# Exercise directions
Print exactly the lines from the line with "Close the rightmost" to the last line of the data, please, both included.

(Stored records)

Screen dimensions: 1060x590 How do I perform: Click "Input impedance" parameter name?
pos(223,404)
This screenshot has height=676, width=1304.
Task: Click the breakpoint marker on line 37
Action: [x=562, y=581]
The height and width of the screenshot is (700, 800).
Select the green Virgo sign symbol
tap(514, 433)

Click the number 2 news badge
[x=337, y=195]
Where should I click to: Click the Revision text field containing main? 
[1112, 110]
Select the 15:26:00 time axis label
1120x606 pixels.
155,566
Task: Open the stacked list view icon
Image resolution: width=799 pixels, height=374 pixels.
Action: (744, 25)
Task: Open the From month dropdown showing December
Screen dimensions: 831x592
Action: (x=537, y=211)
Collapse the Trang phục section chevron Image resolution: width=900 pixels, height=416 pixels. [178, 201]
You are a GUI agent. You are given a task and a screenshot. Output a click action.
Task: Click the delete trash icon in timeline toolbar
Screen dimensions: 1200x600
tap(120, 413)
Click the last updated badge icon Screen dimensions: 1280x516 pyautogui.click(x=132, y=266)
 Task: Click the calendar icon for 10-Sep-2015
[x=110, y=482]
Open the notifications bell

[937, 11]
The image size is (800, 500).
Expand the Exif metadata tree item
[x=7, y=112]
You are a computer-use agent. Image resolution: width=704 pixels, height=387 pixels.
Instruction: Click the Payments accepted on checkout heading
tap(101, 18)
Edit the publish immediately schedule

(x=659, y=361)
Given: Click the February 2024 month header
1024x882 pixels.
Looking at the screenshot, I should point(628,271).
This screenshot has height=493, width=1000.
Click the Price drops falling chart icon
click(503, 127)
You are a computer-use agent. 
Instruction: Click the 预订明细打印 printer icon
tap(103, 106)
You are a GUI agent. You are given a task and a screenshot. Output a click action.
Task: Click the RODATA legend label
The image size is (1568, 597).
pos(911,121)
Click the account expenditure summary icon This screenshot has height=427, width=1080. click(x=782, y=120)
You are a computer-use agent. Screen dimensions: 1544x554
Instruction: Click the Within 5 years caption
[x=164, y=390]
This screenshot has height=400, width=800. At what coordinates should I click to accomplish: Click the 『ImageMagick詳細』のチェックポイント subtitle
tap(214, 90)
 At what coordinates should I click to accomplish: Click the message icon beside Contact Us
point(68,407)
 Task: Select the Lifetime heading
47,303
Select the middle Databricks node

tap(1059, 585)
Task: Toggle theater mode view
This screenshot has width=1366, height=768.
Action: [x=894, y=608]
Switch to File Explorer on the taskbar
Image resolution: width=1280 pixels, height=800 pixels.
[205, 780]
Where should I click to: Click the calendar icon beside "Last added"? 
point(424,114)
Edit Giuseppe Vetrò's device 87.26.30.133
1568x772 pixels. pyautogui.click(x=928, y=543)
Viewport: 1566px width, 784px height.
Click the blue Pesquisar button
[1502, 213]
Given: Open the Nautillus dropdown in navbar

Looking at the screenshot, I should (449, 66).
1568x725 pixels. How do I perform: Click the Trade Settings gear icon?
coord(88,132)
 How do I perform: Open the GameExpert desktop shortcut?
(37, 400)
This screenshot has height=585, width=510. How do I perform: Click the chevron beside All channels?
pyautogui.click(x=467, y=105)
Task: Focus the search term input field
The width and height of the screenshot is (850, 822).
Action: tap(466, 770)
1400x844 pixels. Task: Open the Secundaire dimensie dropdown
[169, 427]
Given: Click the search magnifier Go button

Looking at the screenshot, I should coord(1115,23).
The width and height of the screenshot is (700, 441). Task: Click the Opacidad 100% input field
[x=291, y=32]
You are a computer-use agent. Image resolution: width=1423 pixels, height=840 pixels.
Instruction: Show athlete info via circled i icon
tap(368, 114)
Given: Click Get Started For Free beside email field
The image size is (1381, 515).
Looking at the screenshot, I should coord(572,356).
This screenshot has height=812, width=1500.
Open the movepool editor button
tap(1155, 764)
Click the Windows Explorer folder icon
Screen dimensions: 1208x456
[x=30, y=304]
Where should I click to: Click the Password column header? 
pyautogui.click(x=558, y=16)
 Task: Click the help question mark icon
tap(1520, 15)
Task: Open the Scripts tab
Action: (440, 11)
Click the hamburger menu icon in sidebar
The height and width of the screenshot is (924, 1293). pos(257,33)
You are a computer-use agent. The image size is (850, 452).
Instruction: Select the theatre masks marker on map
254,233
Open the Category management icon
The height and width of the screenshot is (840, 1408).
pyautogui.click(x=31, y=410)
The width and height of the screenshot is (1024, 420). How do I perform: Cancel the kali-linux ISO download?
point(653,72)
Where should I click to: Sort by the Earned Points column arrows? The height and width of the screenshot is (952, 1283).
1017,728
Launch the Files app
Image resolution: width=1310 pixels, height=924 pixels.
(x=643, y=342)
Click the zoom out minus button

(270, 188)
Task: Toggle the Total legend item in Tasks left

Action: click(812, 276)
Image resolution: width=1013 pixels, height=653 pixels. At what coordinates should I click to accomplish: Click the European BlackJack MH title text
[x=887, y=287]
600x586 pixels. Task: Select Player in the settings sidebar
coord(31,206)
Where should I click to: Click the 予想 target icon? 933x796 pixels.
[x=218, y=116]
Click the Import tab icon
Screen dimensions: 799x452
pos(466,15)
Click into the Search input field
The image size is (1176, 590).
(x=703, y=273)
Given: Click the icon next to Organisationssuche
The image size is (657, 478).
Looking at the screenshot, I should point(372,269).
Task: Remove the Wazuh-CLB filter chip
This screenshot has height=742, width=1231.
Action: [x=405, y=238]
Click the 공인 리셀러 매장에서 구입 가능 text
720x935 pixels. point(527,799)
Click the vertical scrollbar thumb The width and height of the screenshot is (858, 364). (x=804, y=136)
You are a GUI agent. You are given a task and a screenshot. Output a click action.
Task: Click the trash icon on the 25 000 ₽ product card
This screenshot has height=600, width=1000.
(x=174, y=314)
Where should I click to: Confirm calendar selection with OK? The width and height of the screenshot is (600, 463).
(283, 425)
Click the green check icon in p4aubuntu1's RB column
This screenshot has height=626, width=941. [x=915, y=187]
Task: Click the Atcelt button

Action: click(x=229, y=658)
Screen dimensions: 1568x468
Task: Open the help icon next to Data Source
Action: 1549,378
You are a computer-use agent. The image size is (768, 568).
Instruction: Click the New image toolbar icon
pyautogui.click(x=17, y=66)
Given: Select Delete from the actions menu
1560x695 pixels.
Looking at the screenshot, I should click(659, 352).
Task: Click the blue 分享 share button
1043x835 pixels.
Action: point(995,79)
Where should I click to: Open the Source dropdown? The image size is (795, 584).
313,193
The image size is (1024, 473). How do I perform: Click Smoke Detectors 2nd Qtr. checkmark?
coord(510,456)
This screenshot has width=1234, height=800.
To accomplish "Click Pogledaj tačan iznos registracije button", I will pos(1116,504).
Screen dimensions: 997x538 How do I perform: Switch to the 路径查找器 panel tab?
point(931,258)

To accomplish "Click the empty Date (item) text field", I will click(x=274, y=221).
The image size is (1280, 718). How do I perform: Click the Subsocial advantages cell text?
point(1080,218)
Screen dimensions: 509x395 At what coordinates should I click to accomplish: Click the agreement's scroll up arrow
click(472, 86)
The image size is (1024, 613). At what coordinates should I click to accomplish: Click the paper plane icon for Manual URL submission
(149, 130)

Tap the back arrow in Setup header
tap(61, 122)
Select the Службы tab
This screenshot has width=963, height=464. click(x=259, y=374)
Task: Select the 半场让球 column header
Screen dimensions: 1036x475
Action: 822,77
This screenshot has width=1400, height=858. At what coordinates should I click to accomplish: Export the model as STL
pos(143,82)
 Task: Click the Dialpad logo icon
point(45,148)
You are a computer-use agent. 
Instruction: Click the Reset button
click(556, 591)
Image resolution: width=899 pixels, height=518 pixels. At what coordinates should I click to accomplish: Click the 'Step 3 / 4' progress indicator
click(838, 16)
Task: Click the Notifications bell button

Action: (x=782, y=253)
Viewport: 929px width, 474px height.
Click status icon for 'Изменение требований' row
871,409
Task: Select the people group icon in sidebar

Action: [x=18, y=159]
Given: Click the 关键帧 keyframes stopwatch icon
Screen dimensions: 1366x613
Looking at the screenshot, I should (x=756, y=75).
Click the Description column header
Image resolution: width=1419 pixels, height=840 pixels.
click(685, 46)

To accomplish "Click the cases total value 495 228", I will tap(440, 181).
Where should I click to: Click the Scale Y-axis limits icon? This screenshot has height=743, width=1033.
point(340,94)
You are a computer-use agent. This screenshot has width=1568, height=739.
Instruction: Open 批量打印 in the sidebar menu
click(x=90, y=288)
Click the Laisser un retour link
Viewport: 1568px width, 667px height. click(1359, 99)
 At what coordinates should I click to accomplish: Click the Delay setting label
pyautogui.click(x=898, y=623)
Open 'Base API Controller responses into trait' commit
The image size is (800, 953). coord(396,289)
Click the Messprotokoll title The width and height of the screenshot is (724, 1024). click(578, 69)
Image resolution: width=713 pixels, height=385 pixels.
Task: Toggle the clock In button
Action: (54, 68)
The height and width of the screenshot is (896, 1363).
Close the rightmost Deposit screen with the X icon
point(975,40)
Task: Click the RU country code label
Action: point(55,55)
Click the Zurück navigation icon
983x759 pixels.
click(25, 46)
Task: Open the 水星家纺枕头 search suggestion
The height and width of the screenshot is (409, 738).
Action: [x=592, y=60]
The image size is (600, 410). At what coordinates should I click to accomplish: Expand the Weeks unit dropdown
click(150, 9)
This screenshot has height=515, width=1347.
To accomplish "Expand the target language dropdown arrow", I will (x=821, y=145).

# Answer section
Close the rightmost Deposit screen with the X icon
point(975,40)
Task: Click the RU country code label
Action: point(55,55)
Click the Zurück navigation icon
983x759 pixels.
click(25, 46)
Task: Open the 水星家纺枕头 search suggestion
The height and width of the screenshot is (409, 738).
Action: [x=592, y=60]
The image size is (600, 410). At what coordinates should I click to accomplish: Expand the Weeks unit dropdown
click(150, 9)
This screenshot has height=515, width=1347.
To accomplish "Expand the target language dropdown arrow", I will (x=821, y=145).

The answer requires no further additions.